It’s Always Sunni in Saudi Arabia

Saudi Arabia’s mass executions in January were, paradoxically, not a message to Iran as much as a warning to a restive new generation in the Kingdom. Sheikh Nimr Al Nimr’s significance lies not in his theological credentials. He was not a marja (source of emulation) in the hierarchical structure of Shiite Islam, merely a wakil (agent) of an Iraqi Ayatollah based in Kerbala. Yet, Nimr rose to prominence when he became the only Shiite cleric who refused to sign King Fahd’s 1994 agreement to ease the living standards of Saudi Shias in exchange for no (overseas based) public criticism of the House of Saud. This defiance of the “Fahd Pact” made Nimr Al Nimr a hero to Shiite youth in Saudi Arabia’s Eastern Province – and a threat to the legitimacy of the royal family. Al Nimr’s vocal criticism became a mortal threat to the autocratic royal status quo, especially after the 2011 Arab Spring protests and the Saudi military intervention in the Shia majority island-state of Bahrain. It is also no coincidence that Al Nimr’s nephew, Ali Baqir Al Nimr (aged 20-21) was sentenced to death shortly before his uncle’s execution.

History may help illustrate the context of the mass execution. Saudi Arabia last simultaneously beheaded sixty three political prisoners in January 1980, when the survivors of Wahhabi zealot Jihaiman Al Otaibi’s failed siege of the Grand Mosque in Makkah in November 1979 were put to death. King Khalid’s mass public beheadings were designed for domestic Saudi consumption, not for an international audience; exactly as his half-brother King Salman’s mass executions were to be precisely thirty six years later. This historical trend can be taken even further back in Saudi history. In 1975, Prince Faisal bin Musaid was publicly beheaded for shooting his uncle King Faisal, itself an act of revenge against the killing of his brother Prince Khalid bin Musaid, who had dared to lead a protest against the introduction of television in 1966.

Credits: sputnike news
Protesters in the village of Sanabis in (Shia majority but Sunni ruled) Bahrain. Image Credits: Sputnik News.
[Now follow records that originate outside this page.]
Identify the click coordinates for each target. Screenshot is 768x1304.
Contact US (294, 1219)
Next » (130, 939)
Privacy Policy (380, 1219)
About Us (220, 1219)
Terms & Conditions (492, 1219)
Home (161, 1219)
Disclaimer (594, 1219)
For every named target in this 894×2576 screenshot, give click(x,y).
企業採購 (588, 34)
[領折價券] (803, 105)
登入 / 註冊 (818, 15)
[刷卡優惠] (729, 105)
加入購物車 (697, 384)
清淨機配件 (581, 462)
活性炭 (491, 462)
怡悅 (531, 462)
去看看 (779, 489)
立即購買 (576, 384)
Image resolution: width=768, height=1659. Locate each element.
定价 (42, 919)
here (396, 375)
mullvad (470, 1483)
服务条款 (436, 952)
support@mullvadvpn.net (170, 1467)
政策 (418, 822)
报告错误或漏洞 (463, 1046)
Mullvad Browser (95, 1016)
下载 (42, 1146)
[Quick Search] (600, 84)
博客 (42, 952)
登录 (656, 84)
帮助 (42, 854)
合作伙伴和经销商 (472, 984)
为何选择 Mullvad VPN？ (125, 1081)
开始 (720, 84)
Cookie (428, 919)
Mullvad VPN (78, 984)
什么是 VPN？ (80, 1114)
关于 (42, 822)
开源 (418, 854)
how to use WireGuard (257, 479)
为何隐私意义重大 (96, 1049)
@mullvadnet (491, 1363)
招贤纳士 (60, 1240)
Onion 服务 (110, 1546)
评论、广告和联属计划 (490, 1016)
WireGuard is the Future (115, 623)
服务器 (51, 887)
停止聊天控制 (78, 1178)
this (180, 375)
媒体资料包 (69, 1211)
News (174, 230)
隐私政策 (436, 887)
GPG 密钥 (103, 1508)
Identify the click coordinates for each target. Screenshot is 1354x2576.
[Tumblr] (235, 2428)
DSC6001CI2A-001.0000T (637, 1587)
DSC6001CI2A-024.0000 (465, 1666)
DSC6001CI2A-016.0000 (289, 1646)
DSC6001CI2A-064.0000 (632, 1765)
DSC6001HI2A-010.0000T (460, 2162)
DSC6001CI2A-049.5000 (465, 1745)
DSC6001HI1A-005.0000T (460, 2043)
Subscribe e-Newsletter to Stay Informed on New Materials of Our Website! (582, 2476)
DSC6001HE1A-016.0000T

In 1969, an air force coup attempt in Dhahran, located in the oil rich Eastern Province, led to the arrest and execution of several Royal Saudi Air Force officers – an order that could only have been given by King Faisal. History demonstrates that the House of Saud responds to threats to its role with only one stark message: death. Its political victims have included Wahhabi zealots, minor princes, air force officers and now, a populist but scholastically junior Shia cleric.

Could the killing of Sheikh Nimr Al Nimr prove as costly a mistake for King Salman as the killing of the minor Bourbon prince Louis duc d’Eughien proved for Napoleon Bonaparte? Napoleon’s Chief Diplomat, Charles Talleyrand, called the event “worse than a tragedy, a blunder!” It has already done so. Saudi Arabian embassies in Tehran, Baghdad, and Beirut have been attacked by enraged Shiite mobs and rocket attacks. Iran’s Ayatollahs and Hezbollah have now positioned themselves as the protectors of the oppressed Saudi Shia from “illegitimate” Saudi rule. Sheikh Nimr has become a Shia martyr against Sunni injustice, a core source of legitimacy in a culture haunted by the killings of the Prophet Muhammad’s grandson Imam Hussein Bin Ali at the hands of the Sunni Umayyad Caliph’s son, Yezid (who would go on to become Caliph) in the battle of Kerbala.

Prince Mohammad Bin Salman, King Salman, Crown Prince Mohammad Bin Nayef (left to right)
Deputy Crown Prince Mohammad Bin Salman, King Salman of Saudi Arabia, Crown Prince Mohammad Bin Nayef (left to right)

The mass executions have made it easier for an Obama White House invested in the Iran deal to distance itself from Saudi Arabia. The US has ignored Saudi pleas not to negotiate with the Assad regime in Vienna. Turkey and Qatar have ignored Saudi pleas not to engage with the Muslim Brotherhood, banned as a terrorist organization in Saudi Arabia (and, of course, Egypt). Pakistan will find it impossible to protect the House of Saud with its vast army if a domestic revolt erupts because domestic public opinion will simply not allow it.

Prince Mohammad bin Nayef  and Mohammad bin Salman  have become tainted with the blood of their victims, not a promising omen for the next two kings of Saudi Arabia. A ceasefire, let alone any idea of rapprochement, with Zaydi Shia Houthi militants in Yemen has broken down as Saudi forces have become embroiled in a quagmire in the Kingdom’s underbelly. The political arithmetic and political message to their subjects is the same: death awaits any Saudi who threatens the rule of the House of Saud.